I don't exactly hide my faith, and if I can't forgive people who hurt me I don't deserve to say I follow Jesus.  And, at the end of it, Doc says no permanent damage.  

Since the accident I am averaging over 10 bags a day, that's significant.  And, like I've said, I am 100% down with sharing the Gospel.  If it means this is my gate fee I'll pay it.  I won't like it but I'll pay it.  

The naproxyn and the pain cream have done a decent job.  The best $4 you will ever spend!

That's it for now!  


Wednesday, April 2, 2025

One week update

 

I mean what I say, I'm down with this if it means the Gospel got shared somewhere I couldn't go otherwise.  

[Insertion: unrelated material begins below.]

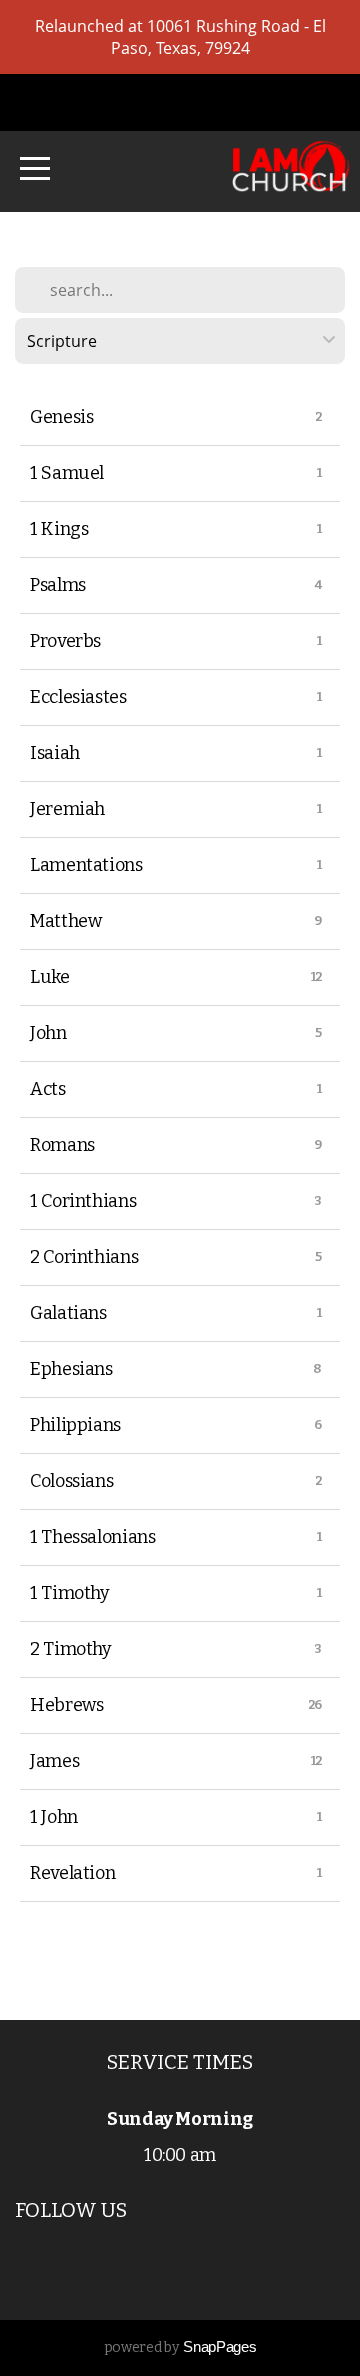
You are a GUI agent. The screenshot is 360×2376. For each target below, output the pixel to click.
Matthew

I did have a hard time yesterday going to the doctor - actually going.  I guess PTSD from Ron.  I have PTSD from my marriage, my "haircut" last year, but not from a brutal accident.  

Someone at work said I should amplify my injuries to get more money out of the bus company.  That's not who I am.  I'm not doing that.  

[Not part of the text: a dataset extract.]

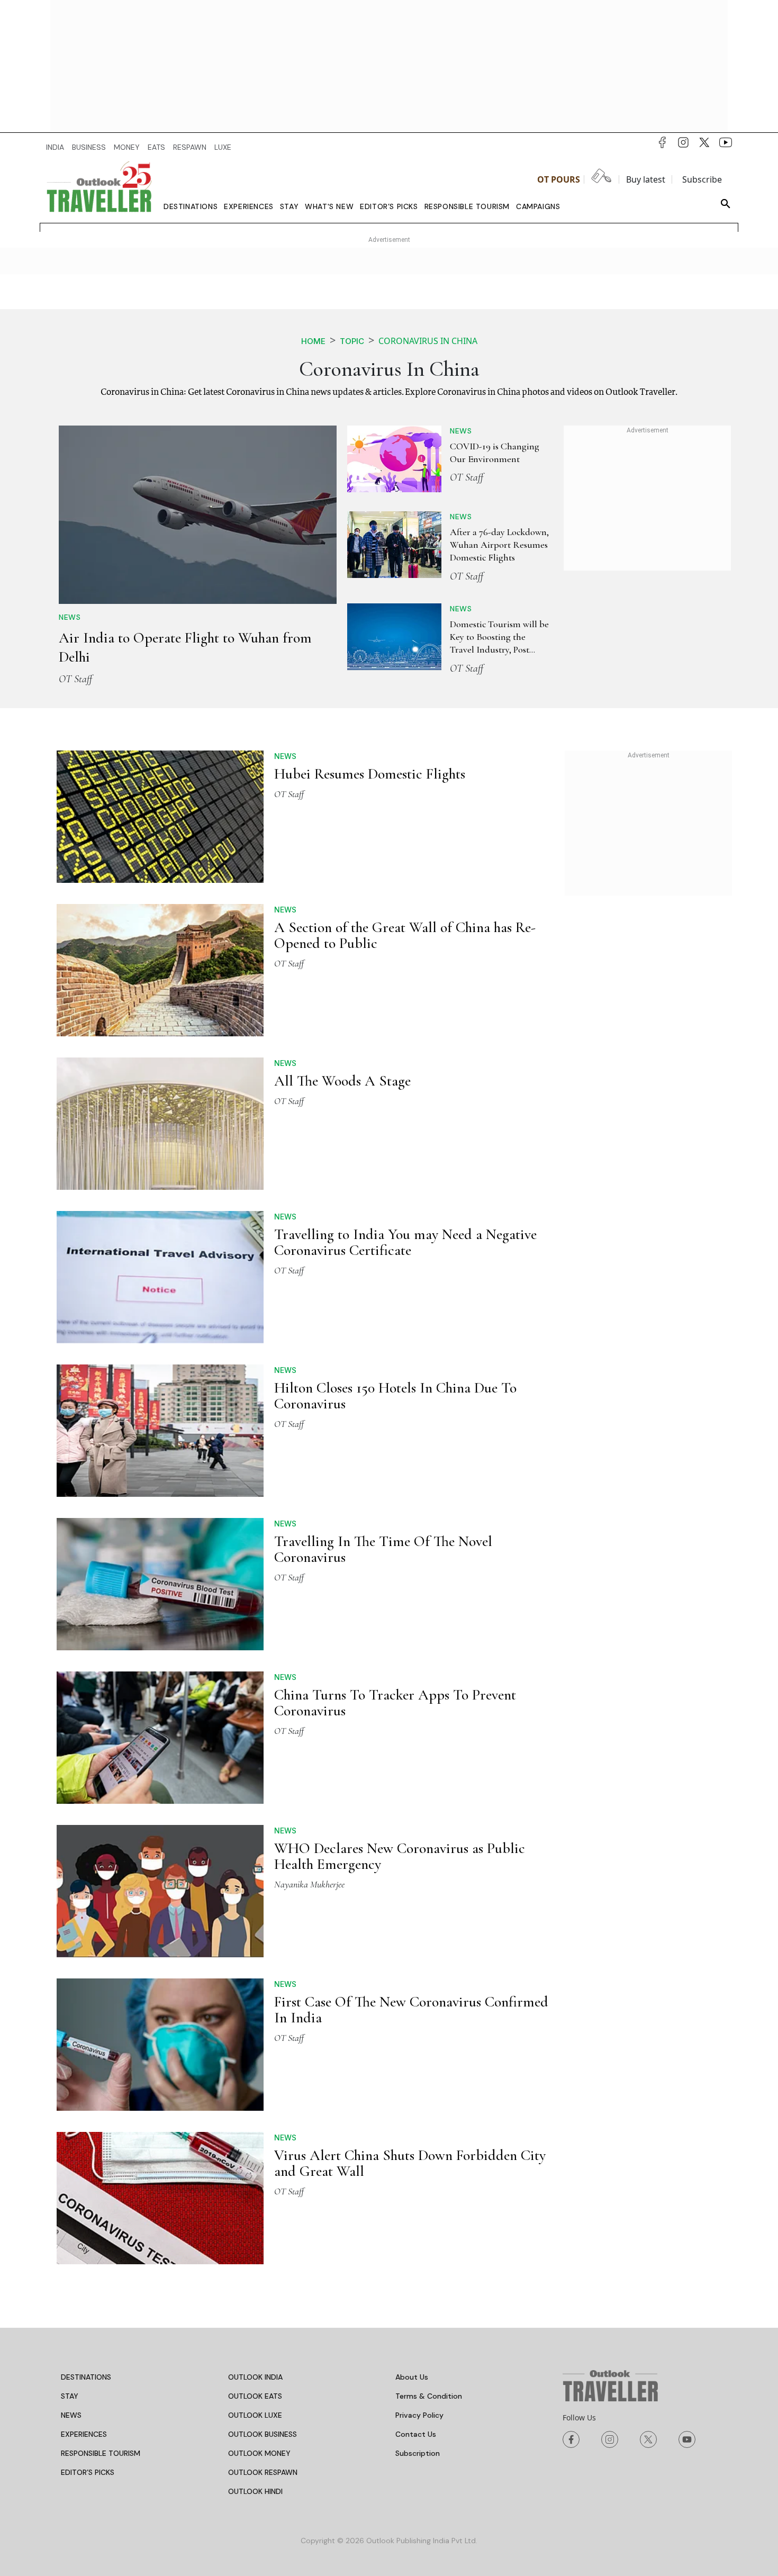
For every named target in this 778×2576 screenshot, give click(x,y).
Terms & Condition (428, 2396)
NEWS (71, 2415)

But it was hard to actually get myself to the doctor.  I was OK once I got in there especially when I started handing out my "candy" but just walking in was hard.  

But I loved the NP and would love to see her again, have her as my primary.  She is very practical.  I just like her a lot.  I haven't felt that way about one of my own medical providers in a very long time.  

The very sweet and efficient desk clerk basically told me I had a terrible medical plan and I was on the hook for the first $3K of medical expenses this year.  That's exactly what I expected.  

Today I work 12-9.  I plan to call Ace and get a ride home as I have to work pretty early tomorrow morning.  

The cats are good; I've decided I will talk about them in general terms only and I'm not putting any pictures.  My friend was right: when I put up pictures and talk about them I am making them targets.  

That's it for now.  

Monday, March 31, 2025

I had a bad night

 At one point poor, sweet, Spotty came and laid on my arm, purring.  It hurt like hell but I found it very sweet and didn't move him.  


I like to keep about $40 on my bus fare card, and I was down to about $10.  I'm human, I don't want to give hours of my pay to people who hurt me.  But I turned it in my head and thought about all my wonderful drivers, that I would give them the money.  And I put $30 on it.  

Metro has a policy you have to go to one of the "ride stores" if you want to renew a disabled card (mine broke last year).  So I had to buy a standard one last year which costs me twice as much every time I ride.  I have thought it would be a nice gesture if they sent me a new (disabled) one with serious fare on it.  

I already have plenty of done up candy and I am bringing my needlework.  I'm not taking a shower, I didn't do anything strenuous yesterday and frankly I'm tired.  I'm hurting. 

Chronic pain is hideous.  The good news this is not permanent.  But it's going to be a process.